Sentenza Sentenza Cassazione Civile n. 14230 del 25/05/2021

Cassazione civile sez. trib., 25/05/2021, (ud. 20/01/2021, dep. 25/05/2021), n.14230

LA CORTE SUPREMA DI CASSAZIONE

SEZIONE TRIBUTARIA

Composta dagli Ill.mi Sigg.ri Magistrati:

Dott. CHINDEMI Domenico – Presidente –

Dott. DE MASI Oronzo – rel. Consigliere –

Dott. MONDINI Antonio – Consigliere –

Dott. PEPE Stefano – Consigliere –

Dott. MARTORELLI Raffaele – Consigliere –

ha pronunciato la seguente:

ORDINANZA

sul ricorso 12135-2016 proposto da:

C.E.M., C.A., C.C.M.,

M.F., elettivamente domiciliati in ROMA, VIA G.AVEZZANA

8, presso lo studio dell’avvocato PAOLO GRASSI, che li rappresenta e

difende unitamente all’avvocato MASSIMILIANO NICODEMO;

– ricorrenti –

contro

AGENZIA DELLE ENTRATE, in persona del Direttore pro tempore,

elettivamente domiciliato in ROMA, VIA DEI PORTOGHESI 12, presso

l’AVVOCATURA GENERALE DELLO STATO, che la rappresenta e difende;

– controricorrente –

avverso la sentenza n. 1294/2016 della COMM.TRIB.REG. LOMBARDIA,

depositata il 09/03/2016;

udita la relazione della causa svolta nella camera di consiglio del

20/01/2021 dal Consigliere Dott. ORONZO DE MASI.

 

Fatto

RITENUTO

che:

C.A., M.F., C.C.M. ed C.E.M. impugnarono, innanzi alla CTP di Varese, gli avvisi di accertamento con i quali l’Agenzia delle entrate aveva contestato la elusività, ai sensi del D.P.R. n. 600 del 1973, art. 37 bis delle operazioni relative alla cessione, da parte di Irte s.p.a., a favore degli azionisti, delle quote di partecipazione in Finet s.r.l., quote che subito dopo trasferite a favore di Towertel s.p.a., la quale incorporava poi la società Finet.
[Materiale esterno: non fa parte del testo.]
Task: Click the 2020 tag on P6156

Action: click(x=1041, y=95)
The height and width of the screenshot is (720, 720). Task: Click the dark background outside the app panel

La CTP di Varese accolse il ricorso, ma la sentenza fu riformata dalla CTR della Lombardia, la quale, con la sentenza in epigrafe, accolse l’appello erariale.

I contribuenti hanno proposto ricorso per cassazione, sulla base di sette motivi; l’Agenzia ha resistito con controricorso.

Diritto

CONSIDERATO

che:

In data 17/7/2017, i ricorrenti hanno dichiarato di rinunciare al ricorso per cassazione, ai sensi del D.L. n. 193 del 2016, art. 6, comma 2, assumendo di avere aderito alla procedura di definizione agevolata dei carichi affidati agli agenti della riscossione, ai sensi del D.L. n. 193 del 2016, art. 6 convertito, con modificazioni, dalla L. n. 225 del 2016, con conseguente verificarsi della causa di estinzione del giudizio per cessazione della materia del contendere; la controricorrente, in data 16/1/2019, ha accettato la predetta rinuncia.

In forza di questi presupposti processuali hanno chiesto la declaratoria d’estinzione del giudizio, con integrale compensazione delle spese di lite.

L’istanza va accolta e le spese processuali possono essere compensate tra le parti.

Il D.P.R. n. 115 del 2002, art. 13, comma 1-quater, nel testo introdotto dalla L. n. 228 del 2012, art. 1, comma 17, che pone a carico del ricorrente rimasto soccombente l’obbligo di versare un ulteriore importo a titolo di contributo unificato, non trova applicazione in caso di rinuncia al ricorso per cassazione in quanto tale misura si applica ai soli casi – tipici – del rigetto dell’impugnazione o della sua declaratoria d’inammissibilità o improcedibilità e, trattandosi di misura eccezionale, lato sensu sanzionatoria, è di stretta interpretazione e non suscettibile, pertanto, di interpretazione estensiva o analogica (Cass. n. 29822/2018, cit.; 12/11/2015, n. 23175).

P.Q.M.

La Corte dichiara l’estinzione del giudizio e compensa, tra le parti, le spese del giudizio.

Così deciso in Roma, il 20 gennaio 2021.